### [Text provided]
Major life changes are among factors that cause anxiety, and one of these changes is surgery. Emotional reactions to surgery have specific effects on the intensity and velocity as well as the process of physical disease. In addition, they can cause delay in patients recovery. This study is aimed at determining the relationship between religious beliefs and preoperative anxiety.
This survey is a correlational study to assess the relationship between religious beliefs and preoperative anxiety of patients undergoing abdominal, orthopaedic, and gynaecologic surgery in educational hospitals. We used the convenience sampling method. The data collection instruments included a questionnaire containing the Spielberger State-Trait Anxiety Inventory (STAI), and another questionnaire formulated by the researcher with queries on religious beliefs and demographic characteristics as well as disease-related information. Analysis of the data was carried out with SPSS software using descriptive and inferential statistics. Results were arranged in three tables.

### [Supplied material]

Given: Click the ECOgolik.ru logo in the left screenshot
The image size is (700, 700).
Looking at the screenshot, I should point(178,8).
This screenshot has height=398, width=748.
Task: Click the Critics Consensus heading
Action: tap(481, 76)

--

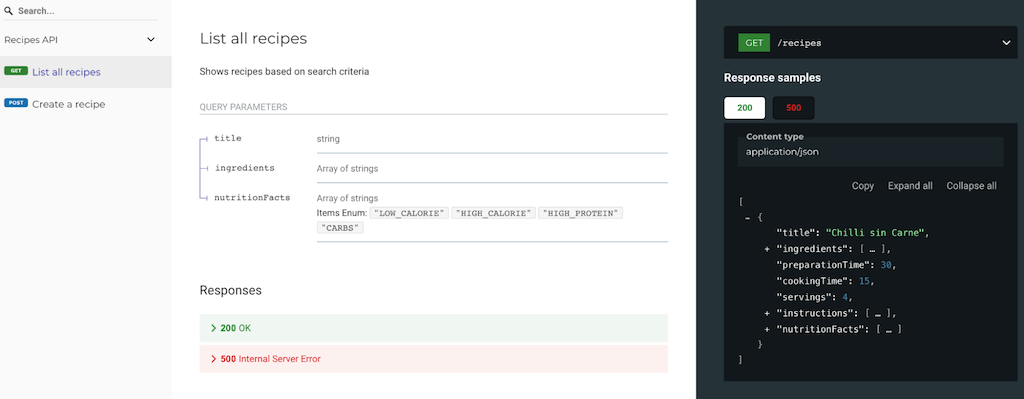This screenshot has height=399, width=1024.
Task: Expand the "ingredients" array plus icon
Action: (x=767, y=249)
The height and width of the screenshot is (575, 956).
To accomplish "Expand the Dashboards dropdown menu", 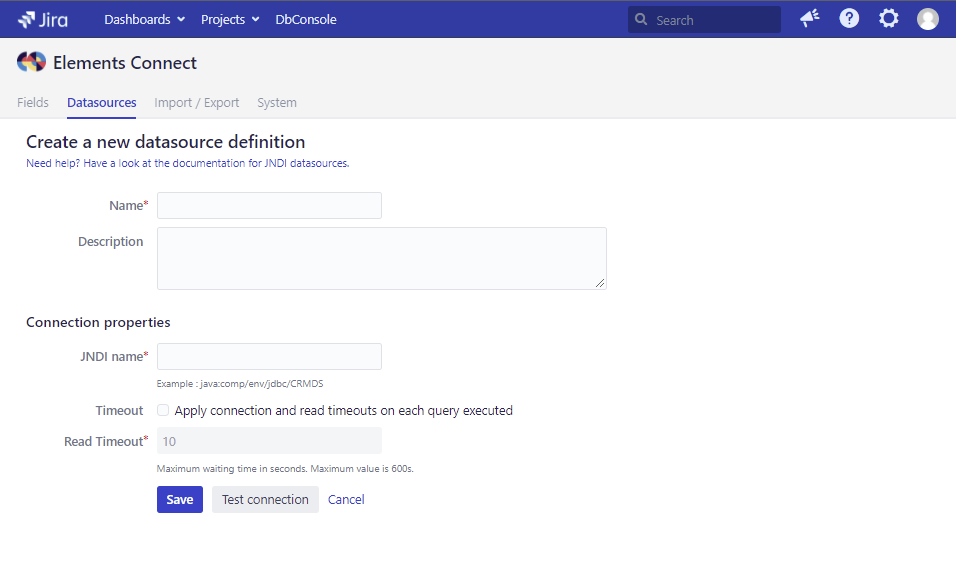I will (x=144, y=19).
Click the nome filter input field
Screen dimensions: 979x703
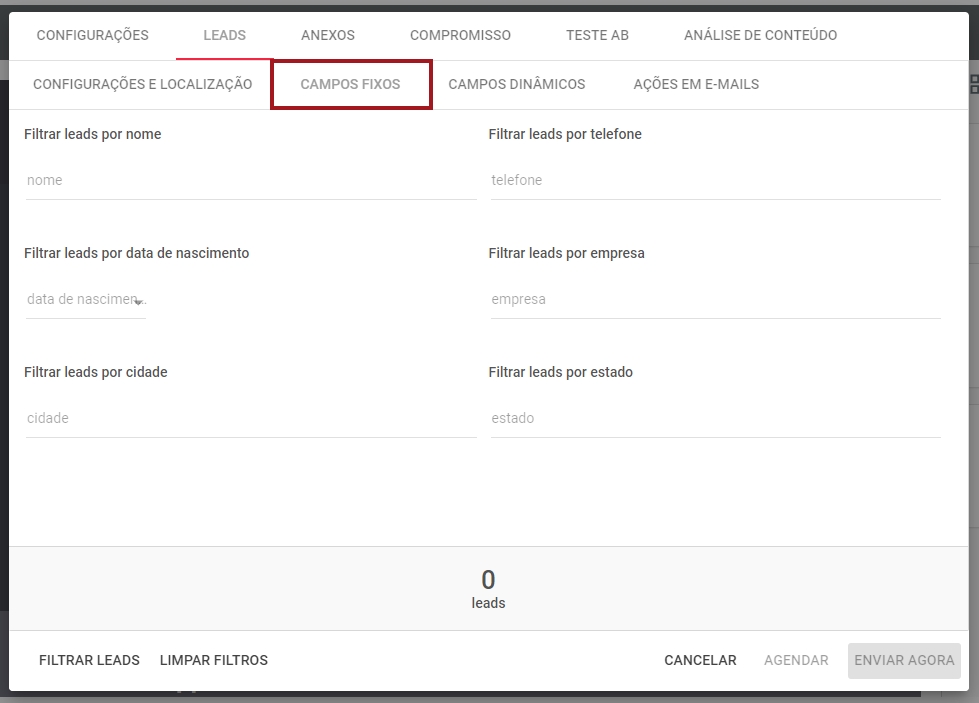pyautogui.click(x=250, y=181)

==

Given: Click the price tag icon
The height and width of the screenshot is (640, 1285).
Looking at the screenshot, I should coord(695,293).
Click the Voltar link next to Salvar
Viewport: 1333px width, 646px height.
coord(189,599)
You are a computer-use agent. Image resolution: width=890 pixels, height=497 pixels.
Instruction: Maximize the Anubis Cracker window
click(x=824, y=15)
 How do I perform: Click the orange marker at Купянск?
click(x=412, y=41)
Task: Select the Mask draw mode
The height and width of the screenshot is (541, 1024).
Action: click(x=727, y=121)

### [Tasks and exercises]
[a] In the text on religious beliefs and preoperative anxiety, which standardized instrument measured the patients' anxiety?
[b] Continue the abstract on religious beliefs and preoperative anxiety, starting after its final sentence.

### [Answers given]
[a] The Spielberger State-Trait Anxiety Inventory (STAI).

[b]
The findings showed that almost all the subjects had high level of religiosity and moderate level of anxiety. In addition, there was an inverse relationship between religiosity and intensity of anxiety, though this was not statistically significant.
The results of this study can be used as evidence for presenting religious counselling and spiritual interventions for individuals undergoing stress. Finally, based on the results of this study, the researcher suggested some recommendations for applying results and conducting further research.